━━ Task input ━━
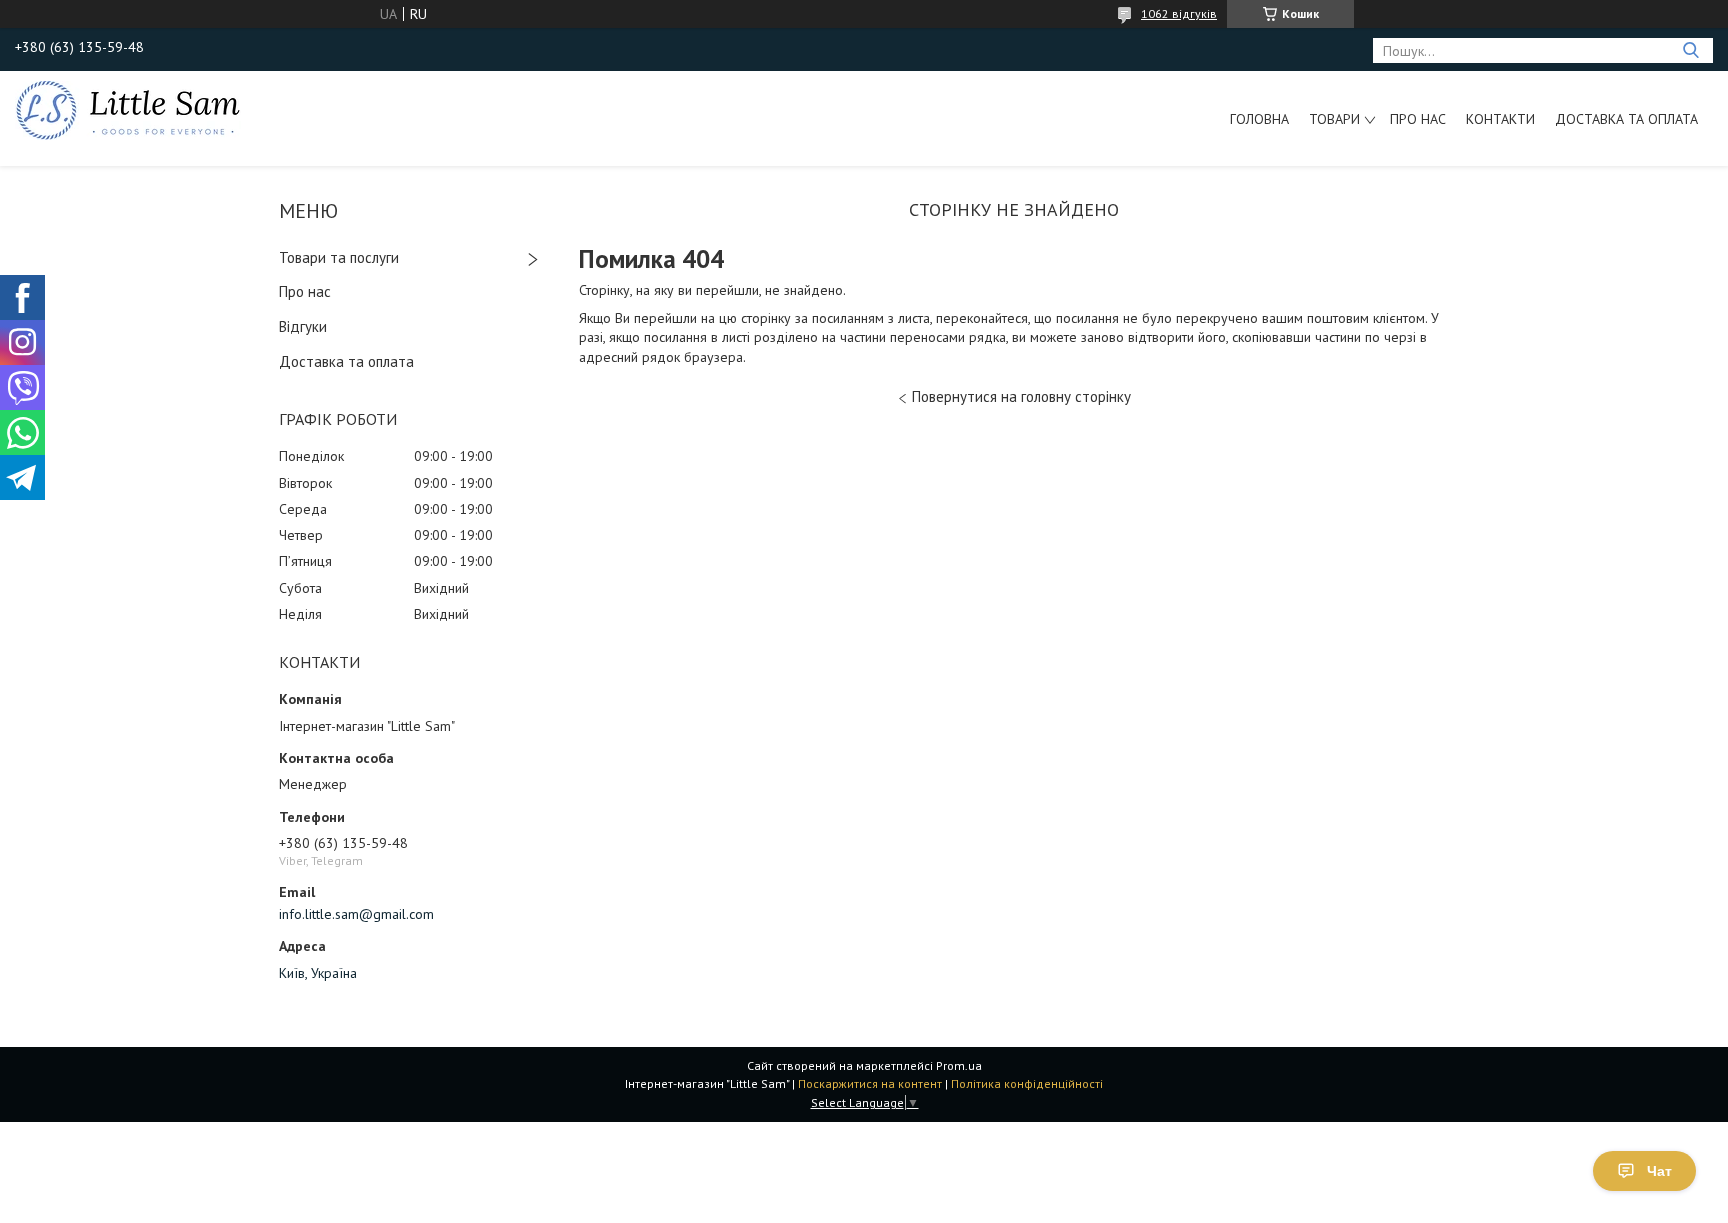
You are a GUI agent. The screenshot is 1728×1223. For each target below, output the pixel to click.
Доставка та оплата (1626, 119)
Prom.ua (959, 1065)
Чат (1659, 1171)
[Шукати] (1690, 50)
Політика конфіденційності (1027, 1083)
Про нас (1418, 119)
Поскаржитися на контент (870, 1083)
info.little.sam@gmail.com (356, 914)
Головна (1259, 119)
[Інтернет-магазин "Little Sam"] (128, 109)
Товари (1334, 119)
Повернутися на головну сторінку (1021, 396)
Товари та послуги (339, 257)
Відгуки (303, 326)
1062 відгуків (1179, 13)
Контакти (1500, 119)
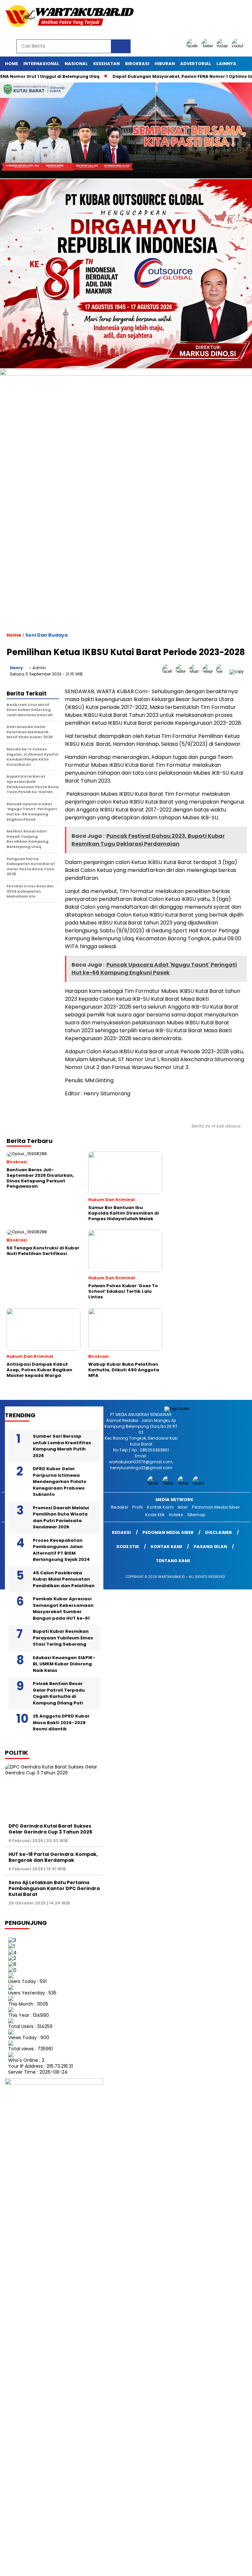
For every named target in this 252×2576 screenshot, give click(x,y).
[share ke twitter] (182, 671)
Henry (16, 668)
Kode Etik (155, 1515)
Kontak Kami (160, 1507)
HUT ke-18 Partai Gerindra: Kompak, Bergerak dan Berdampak (53, 1857)
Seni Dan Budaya (46, 635)
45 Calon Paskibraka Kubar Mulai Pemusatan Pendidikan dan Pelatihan (63, 1579)
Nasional (76, 63)
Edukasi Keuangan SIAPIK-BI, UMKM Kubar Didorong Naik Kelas (64, 1664)
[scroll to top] (239, 2566)
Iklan (183, 1507)
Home (11, 63)
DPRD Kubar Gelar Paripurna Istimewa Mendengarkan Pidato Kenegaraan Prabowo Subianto (59, 1481)
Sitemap (196, 1515)
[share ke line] (222, 671)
━━━
--- Work to complete ---
For each line above, output its wording exactly and leave out any picture.

--- Final answer ---
You are a GUI agent. The screenshot is 1728×1223. For each target below, output the pixel to click.
Доставка та оплата (1626, 119)
Prom.ua (959, 1065)
Чат (1659, 1171)
[Шукати] (1690, 50)
Політика конфіденційності (1027, 1083)
Про нас (1418, 119)
Поскаржитися на контент (870, 1083)
info.little.sam@gmail.com (356, 914)
Головна (1259, 119)
[Інтернет-магазин "Little Sam"] (128, 109)
Товари (1334, 119)
Повернутися на головну сторінку (1021, 396)
Товари та послуги (339, 257)
Відгуки (303, 326)
1062 відгуків (1179, 13)
Контакти (1500, 119)
For every named target in this 252×2576 screenshot, give click(x,y).
[share ke twitter] (182, 671)
Henry (16, 668)
Kode Etik (155, 1515)
Kontak Kami (160, 1507)
HUT ke-18 Partai Gerindra: Kompak, Bergerak dan Berdampak (53, 1857)
Seni Dan Budaya (46, 635)
45 Calon Paskibraka Kubar Mulai Pemusatan Pendidikan dan Pelatihan (63, 1579)
Nasional (76, 63)
Edukasi Keuangan SIAPIK-BI, UMKM Kubar Didorong Naik Kelas (64, 1664)
[scroll to top] (239, 2566)
Iklan (183, 1507)
Home (11, 63)
DPRD Kubar Gelar Paripurna Istimewa Mendengarkan Pidato Kenegaraan Prabowo Subianto (59, 1481)
Sitemap (196, 1515)
[share ke line] (222, 671)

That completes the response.